Sortie du chapeau de la suédoise, la Brussels International Business Court (BIBC) sera un tribunal à nul autre pareil. Taillée sur mesure et à l’usage exclusif des multinationales et grosses sociétés désireuses de vider un litige commercial d’envergure international et habituées pour ce faire à se tourner vers d’autres cieux, la place de Londres en particulier. Tout est prévu pour rendre la future juridiction implantée à Bruxelles aussi atypique qu’attrayante : les parties s’y présenteront sur une base volontaire, justice sera rendue en anglais et sans possibilité d’appel par un magistrat professionnel et deux judges consulaires recrutés parmi des avocats, juristes d’entreprise, professeurs d’université.
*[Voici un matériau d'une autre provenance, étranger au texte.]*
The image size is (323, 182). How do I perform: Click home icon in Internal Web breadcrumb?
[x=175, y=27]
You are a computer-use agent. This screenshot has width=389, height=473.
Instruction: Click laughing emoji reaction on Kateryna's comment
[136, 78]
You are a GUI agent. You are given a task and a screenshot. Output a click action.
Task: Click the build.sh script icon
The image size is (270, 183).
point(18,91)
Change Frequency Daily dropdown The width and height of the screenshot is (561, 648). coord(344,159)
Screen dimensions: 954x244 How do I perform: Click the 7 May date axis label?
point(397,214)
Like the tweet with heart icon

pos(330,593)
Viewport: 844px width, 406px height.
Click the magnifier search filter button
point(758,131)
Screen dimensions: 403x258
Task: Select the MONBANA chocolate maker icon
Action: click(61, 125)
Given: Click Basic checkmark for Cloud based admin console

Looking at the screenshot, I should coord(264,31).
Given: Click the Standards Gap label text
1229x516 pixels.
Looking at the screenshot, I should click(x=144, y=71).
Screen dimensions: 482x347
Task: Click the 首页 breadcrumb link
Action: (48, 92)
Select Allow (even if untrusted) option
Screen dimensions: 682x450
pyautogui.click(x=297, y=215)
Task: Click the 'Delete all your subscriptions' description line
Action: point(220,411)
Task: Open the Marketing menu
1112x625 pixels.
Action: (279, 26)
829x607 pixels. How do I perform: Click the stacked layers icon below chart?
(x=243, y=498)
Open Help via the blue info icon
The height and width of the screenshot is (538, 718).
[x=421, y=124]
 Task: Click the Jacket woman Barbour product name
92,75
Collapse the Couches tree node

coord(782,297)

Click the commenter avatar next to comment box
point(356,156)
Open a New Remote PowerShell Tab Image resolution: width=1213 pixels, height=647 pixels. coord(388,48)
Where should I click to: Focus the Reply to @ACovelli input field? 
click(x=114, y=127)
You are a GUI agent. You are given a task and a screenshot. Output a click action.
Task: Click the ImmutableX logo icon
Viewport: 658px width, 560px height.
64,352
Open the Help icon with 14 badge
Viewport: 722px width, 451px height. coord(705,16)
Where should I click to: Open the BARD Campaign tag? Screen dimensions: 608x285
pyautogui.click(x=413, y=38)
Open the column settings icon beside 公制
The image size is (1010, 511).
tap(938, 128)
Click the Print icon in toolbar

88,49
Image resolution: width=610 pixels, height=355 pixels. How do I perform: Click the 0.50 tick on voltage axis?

Surtout, il faudra débourser 20 000 euros pour décrocher la garantie d’une justice souple, rapide et de qualité. Un must.

« Excellente initiative mais la partie n’est pas gagnée. »

© HATIM KAGHAT

Bernard Hanotiau, grand spécialiste belge de l’arbitrage international, salue la création de la BIBC.  » La création d’un tribunal statuant uniquement en anglais et entièrement dédié aux litiges internationaux est une excellente initiative mais l’idée n’est pas nouvelle. De tels tribunaux existent depuis de nombreuses années à Dubaï et à Bahreïn et, plus récemment, à Singapour. Ces tribunaux sont tous constitués sur un modèle analogue à l’arbitrage : les parties peuvent convenir d’y avoir recours si elles sont établies dans des Etats différents et remplissent les autres conditions d’internationalité imposées par la loi. Connaissant très bien l’expérience de Singapour où le Tribunal commercial international est constitué de très éminents juristes internationaux, je crois pouvoir conclure que ce n’est pas actuellement un succès. Le nombre d’affaires qui lui ont été soumis est très peu nombreux. Les acteurs concernés lui préfèrent l’institution d’arbitrage singapourienne, le Singapore International Arbitration Centre (Siac), qui connaît une progression exponentielle. En Europe, la Belgique n’est pas la seule à avoir pris une telle initiative. Les Pays-Bas et la France ont également mis sur pied un tribunal commercial international. La BIBC connaîtra-t-elle un grand succès ? On le lui souhaite mais la partie n’est pas nécessairement gagnée. Tout dépendra de la qualité de la procédure, de l’expérience et de la maîtrise de l’anglais des juges, ainsi que de leur ouverture à une procédure souple,  » à la carte « , où le témoignage jouera incontestablement un rôle prépondérant, à l’instar de l’arbitrage. Les premières années seront déterminantes. Comme le dit ce dicton anglais :  » You never have a second chance to make a first good impression.  »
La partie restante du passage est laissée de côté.